しかし彼女は、地面に打ち付けられた痛みに堪えながらも立ち上がろうとする。しかしボーマンダは、彼女に追い討ちを掛ける為に接近し口を大きく開いて技を放った。
「竜の波動ッ!!」
「きゃああぁっ!!」
ボーマンダから放たれた竜の波動は、彼女の悲鳴も呑み込み吹き飛ばしていった。
〜☆〜
side:シラヌイ
「(俺は、なんて様だ…………)」
仰向けに倒れていた俺は、目の前の光景を見てこんなにももどかしく思った事はなかった。

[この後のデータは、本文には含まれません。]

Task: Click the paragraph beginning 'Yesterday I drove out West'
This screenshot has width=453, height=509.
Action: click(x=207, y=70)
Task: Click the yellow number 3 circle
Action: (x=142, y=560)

「(目の前で、仲間がやられているのに………何で守ろうとしないんだ…………)」
体をどうにか動かそうとする。
だが、言うことを聞いてくれるはずもなかった。
動かそうと思っても、体中に伴う激痛の所為で動く予兆すら無い。それどころか意識が薄れて寒くなってきた。
何故か、地面が温かく感じる。
あまり真下の光景を気にしていなかった俺は地面に視線を映すと、自分の体を濡らすほどの血溜まりがあった。
「(死ぬのか………?)」
ふと頭の中に浮かんだ、死の一文字。
「(こんな所で、俺は、死ぬのか………?)」
死のカウントダウンが迫る中、俺はそれとは真逆の事を考えていた。
「(俺は………まだ、死ねない。本当の自分の事、自分の記憶、自分の正体、それを知るまで、俺は、死ねない………!)」
だが、生きようとする力がどれだけあっても、体は起き上がる事なく意識も朦朧とし始めた。すると―――
―――ったく、仕方ねぇ奴だ―――
呆れた声が聞こえてくると意識が闇の底へと消えていった。